La culpa la tenía, sin ninguna duda, el alcohol. Blomkvist solía acudir a su mente cuando estaba borracha; es lo que tienen los antiguos amantes cuando nos tomamos una copa de más. Y, sin apenas ser consciente de lo que hacía, entró en el ordenador de Mikael Blomkvist, que no era precisamente el de la NSA: hacía ya mucho que tenía un atajo para llegar a él. En un principio se preguntó qué diablos pintaba allí.

Ella pasaba de él, ¿a que sí? Era ya historia, un idiota de cierto atractivo del que se enamoró un día por casualidad, un error que no pensaba repetir. No, en realidad debería apagar el ordenador y no volver a dirigir la mirada a su pantalla en un par de semanas. Pese a ello, no pudo resistirse a permanecer un poco más dentro del servidor de Mikael Blomkvist. Al segundo, su cara se iluminó: Kalle Blomkvist de los Cojones había creado un archivo que se llamaba
El cajón de Lisbeth
, y en el documento que estaba dentro le formulaba una pregunta:

¿Qué hay que creer respecto a la Inteligencia Artificial de Frans Balder?

A pesar de todo, no pudo evitar sonreír ligeramente; en parte, quizá, debido a Frans Balder.

Aquel tipo pertenecía a esa clase de tarados informáticos que a ella le gustaban, un tipo obsesionado con los códigos fuente, con los procesos cuánticos y con las posibilidades de la lógica.

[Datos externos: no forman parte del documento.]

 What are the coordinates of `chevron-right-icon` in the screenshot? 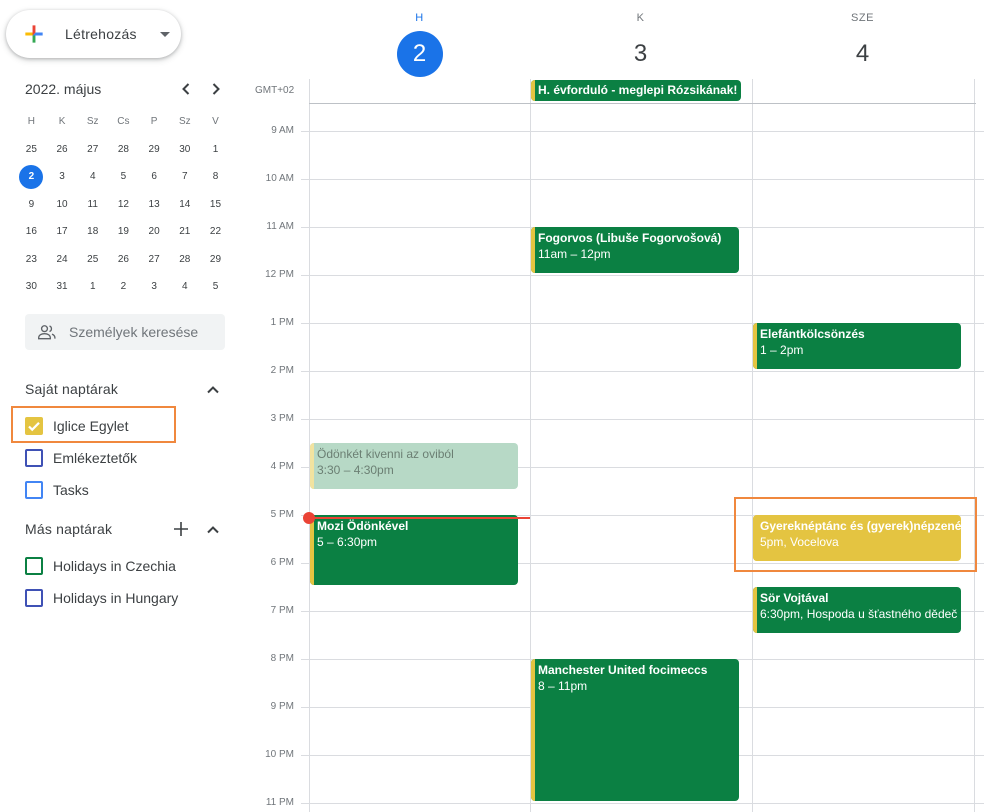 It's located at (216, 89).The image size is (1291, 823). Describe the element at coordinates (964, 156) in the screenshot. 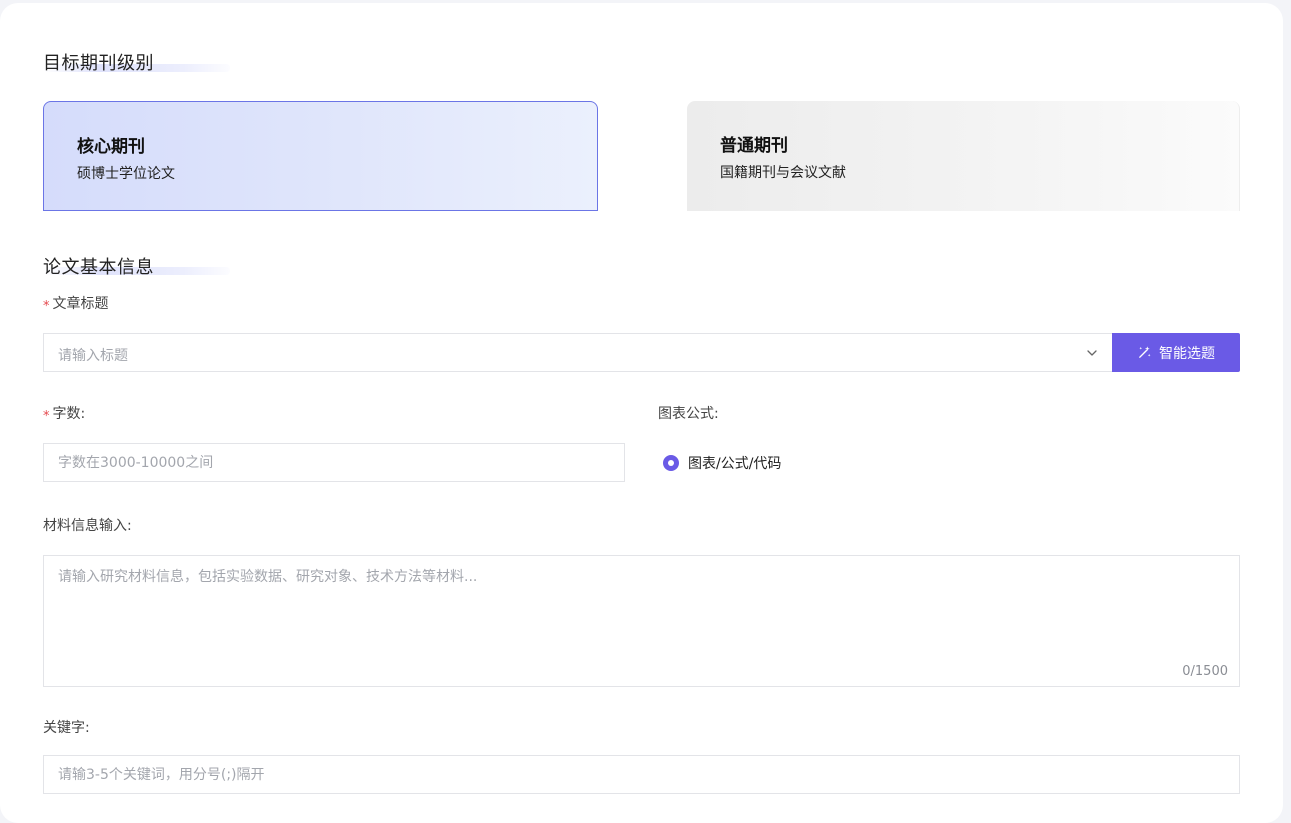

I see `journal-card-normal: 普通期刊 国籍期刊与会议文献` at that location.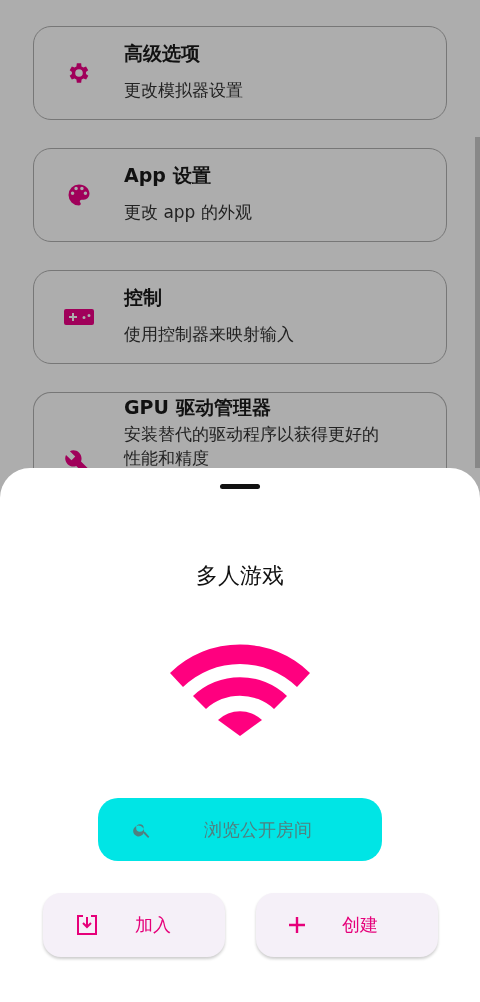  Describe the element at coordinates (240, 576) in the screenshot. I see `sheet-title: 多人游戏` at that location.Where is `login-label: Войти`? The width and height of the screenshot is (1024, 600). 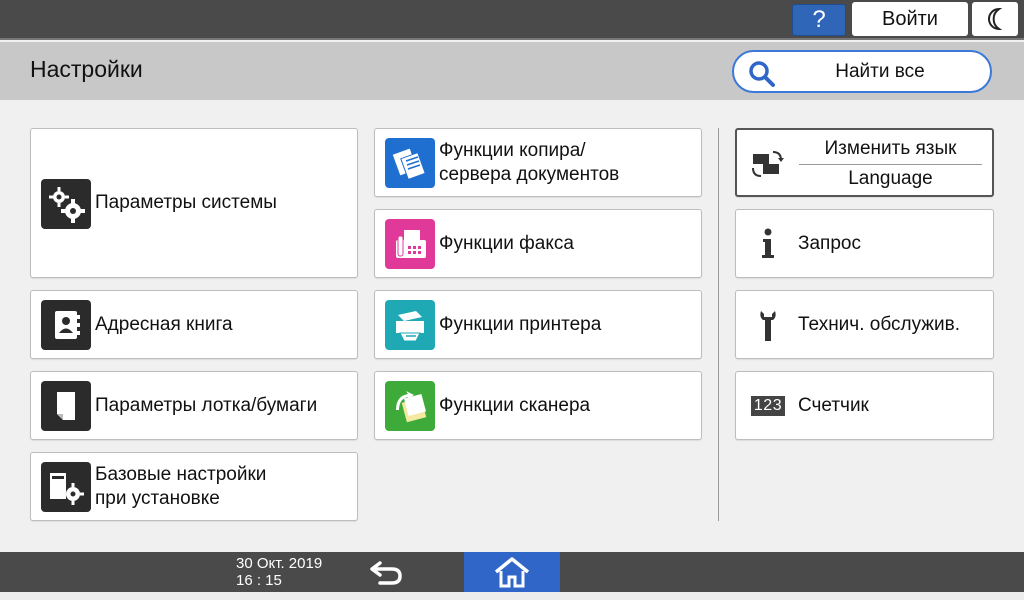 login-label: Войти is located at coordinates (910, 18).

Pero lo que sobre todo la hizo sonreír fue el hecho de que Mikael Blomkvist, por pura casualidad, se hallara metido en el mismo asunto que ella; y aunque estuvo un buen rato considerando la posibilidad de desconectarse e irse a la cama, al final decidió contestar:

La inteligencia de Balder no es nada artificial. Y la tuya, ¿cómo va últimamente?
¿Y qué pasaría, Blomkvist, si creáramos una máquina que fuera un poco más inteligente que nosotros mismos?

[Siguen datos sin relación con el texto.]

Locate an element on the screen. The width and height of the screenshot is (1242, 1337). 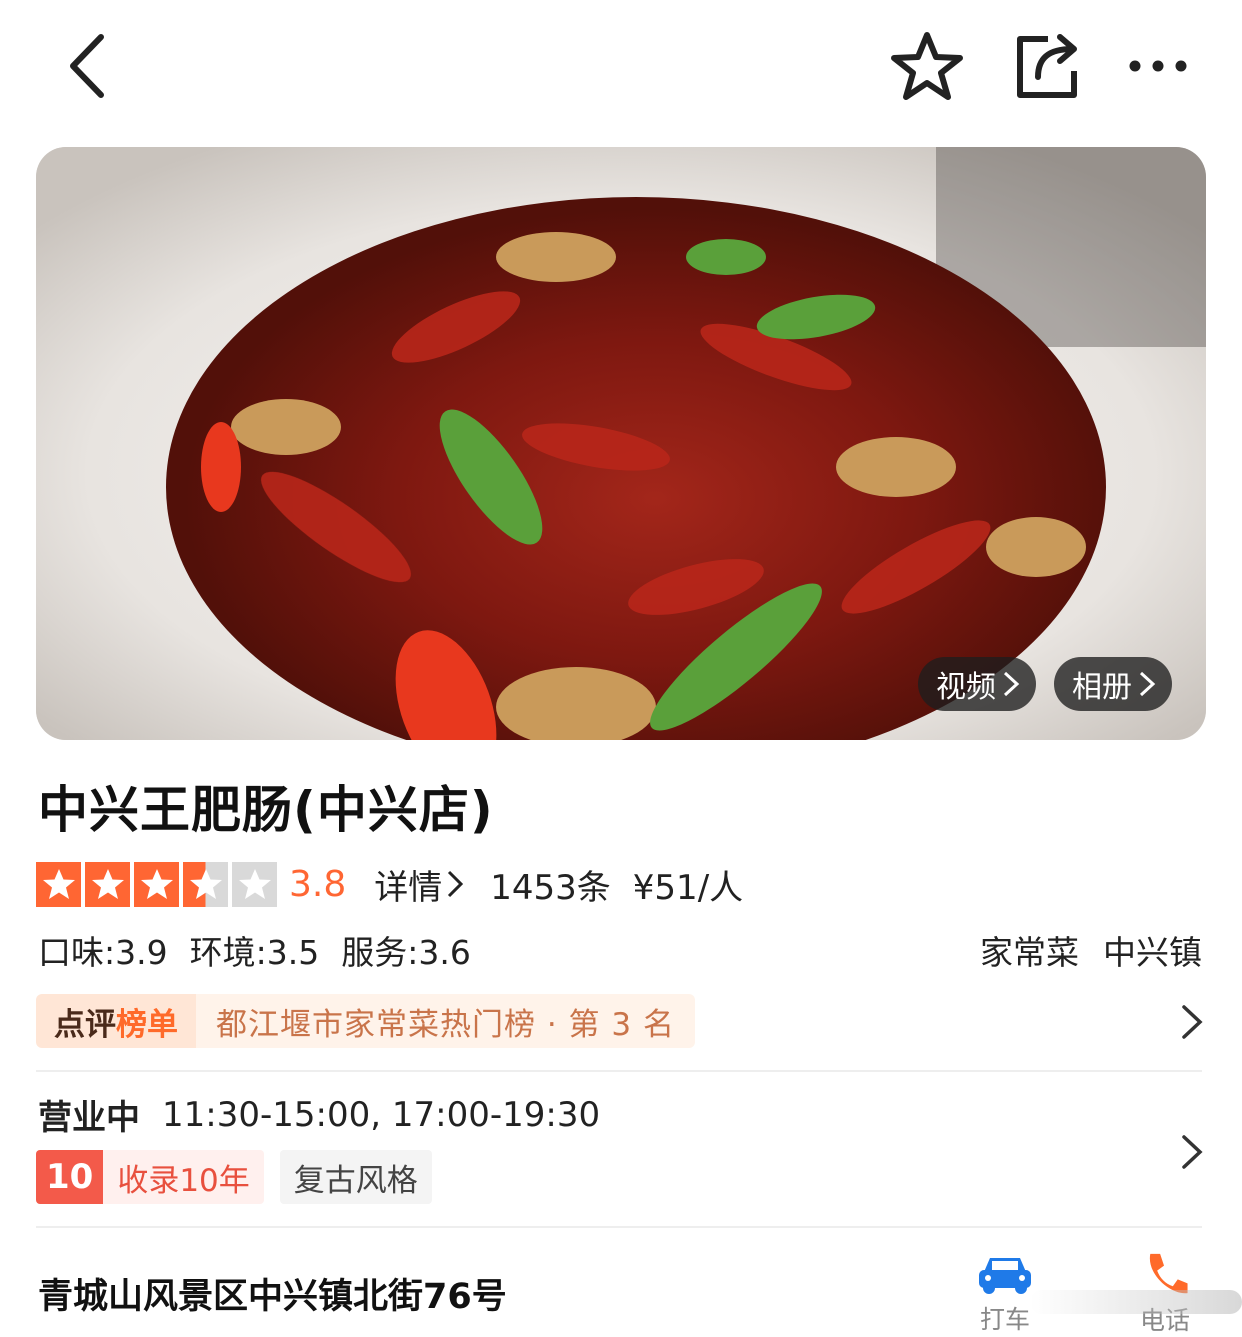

Luego entró en uno de sus muchos dormitorios y se desplomó sobre la cama con la ropa puesta.

Capítulo 7

20 de noviembre

Algo más había sucedido en el periódico, algo malo. Pero Erika no quería dar detalles por teléfono. Insistió en ir a casa de Mikael, que intentó disuadirla:

—¡Te vas a congelar ese culo tan bonito que tienes!

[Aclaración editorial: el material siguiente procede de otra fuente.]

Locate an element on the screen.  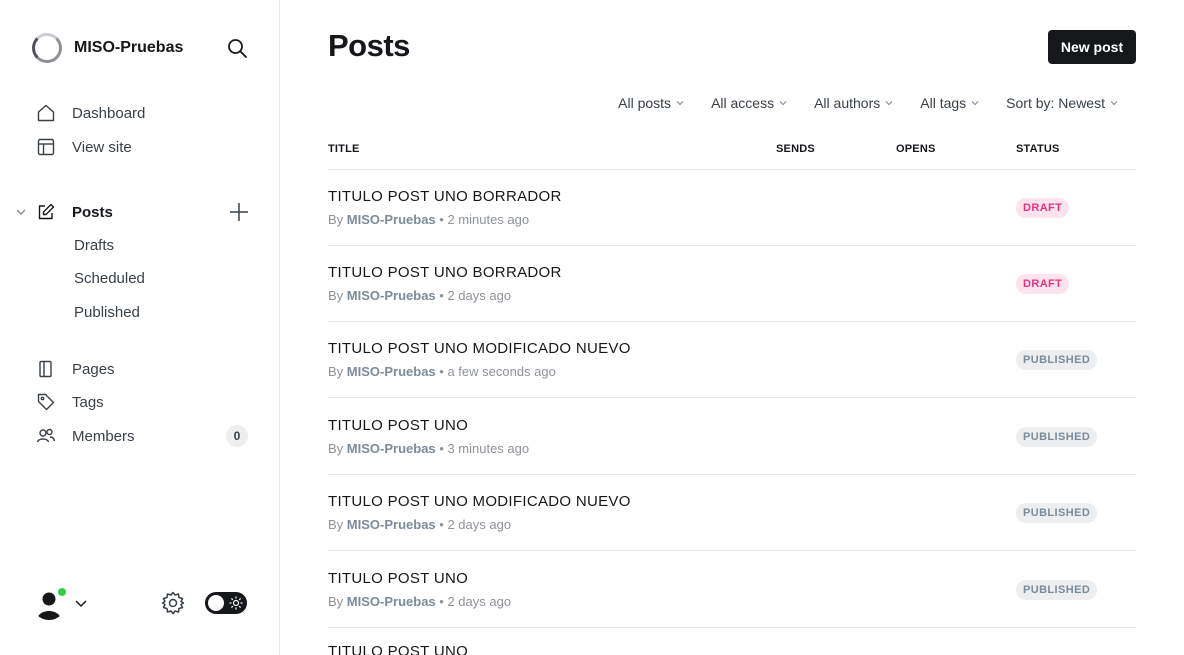
nav-dashboard: Dashboard is located at coordinates (90, 113).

Erika no le hizo caso, y Mikael, si no hubiera sido por lo que percibió en su tono de voz, se habría alegrado de su insistencia. Desde que había abandonado la redacción estaba ansioso por hablar con ella, y quizá también por llevarla al dormitorio y arrancarle la ropa. Pero algo le decía que no era el momento. Erika sonaba alterada y murmuró un «perdón» que descolocó e inquietó aún más a Mikael.